Last night in Charlotte at a venue the size of a high-school gymnasium, hip-hop heroes The Roots played a frenetic 90-minute set to a crowd that was an awkward mix of the hip and the suited. Grown men with lanyards dangling round their necks danced themselves into a sweaty stupor; young women in pretty summer dresses threw their hands up in the motherfucking air. Everyone got sloshed on endless free drinks. And large signage near the stage told us this was all the work of “StartUp RockOn”.
StartUp RockOn, it turns out, is a collaboration between three startups that decided they wanted to promote startup culture at this year’s Republican and Democratic conventions. And, just in case I didn’t say it enough in that previous sentence, here it is again: startup.
When the founders of EventFarm, Fighter Interactive, and HyperVocal first got together nine months ago, they decided they just wanted to put on one big show – last night’s party – at the Democratic National Convention. That isn’t a reflection of their political views – they just thought it’d be easier to attract talent to the Democratic convention, which appeals to a younger and more pop-conscious demographic than the GOP’s. But the more they talked about it, the more excited they, and their collaborators, got. The new ideas kept flooding in, and they forged a partnership with Startup America. By the time this week’s over, the fledgling organization would have hosted 17 events over the course of the two conventions.
Today, I turned up to a Facebook networking event half an hour after it ended and randomly bumped into EventFarm founder and CEO Ryan Costello, one of the brains behind the StartUp RockOn operation. He said the idea behind the convention activity is generally to elevate startup culture.
“We just want startup culture to be celebrated, because we love it, we live it,” Costello said. “We’re not coming down here with any strong policy statement or any requests. We’re coming down here saying, ‘We’re here. This is fun. This is part of American culture, and it’s awesome, and you should know about it.’”

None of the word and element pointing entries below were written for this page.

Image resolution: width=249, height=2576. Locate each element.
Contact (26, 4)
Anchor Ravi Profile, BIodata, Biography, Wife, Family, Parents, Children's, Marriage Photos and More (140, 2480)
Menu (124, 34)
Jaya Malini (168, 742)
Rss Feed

As far as Costello is aware, there has never been a coordinated effort by startups to have a strong presence at a political convention. This year in particular seemed like a good time to start, though. “With this election being a lot about job creation, we thought it would be a perfect time to say, ‘Hey, if you want to talk about job creation and innovation, we’re all here as startups. That’s what we do every day.’”
The events have been funded by sponsors, as well as through cash that the three organizing sponsors put up themselves. Aside from last night’s concert, StartUp RockOn has hosted panels on innovation, a meet-and-greet for the young rising stars of the Democratic party, and a party in Tampa with Steve Aoki. They’ve also awarded cash grants to two startups – one in each convention city – as part of a StartUp RockOn Challenge.
Political conventions are not a natural fit for startups, Costello said. “This is not a place that startups can really excel, in some ways, because it’s usually controlled by the major companies – the big boys, the donors, that contribute to the parties in a major way. A lot of startups don’t have the capacity to leverage political involvement.”
And how does startup culture mesh with political culture? Well, going by the raucous reception The Roots got last night, it seems not too bad. For the long run, it’s yet to be determined. “I don’t think it’s clear that it has a place yet,” said Costello. “That’s what we’re trying to do. I don’t think Washington fully understands what startup culture means. A lot of them think it’s small business. That’s not true… Startups are high growth, trying to be high profile, high energy companies.”
Costello says the support for StartUp RockOn has been too good to not carry on. He sees the organization as a long-term thing and foresees doing events outside the political sphere. “When the reception is this positive, you have to think about where it’s going in the future.”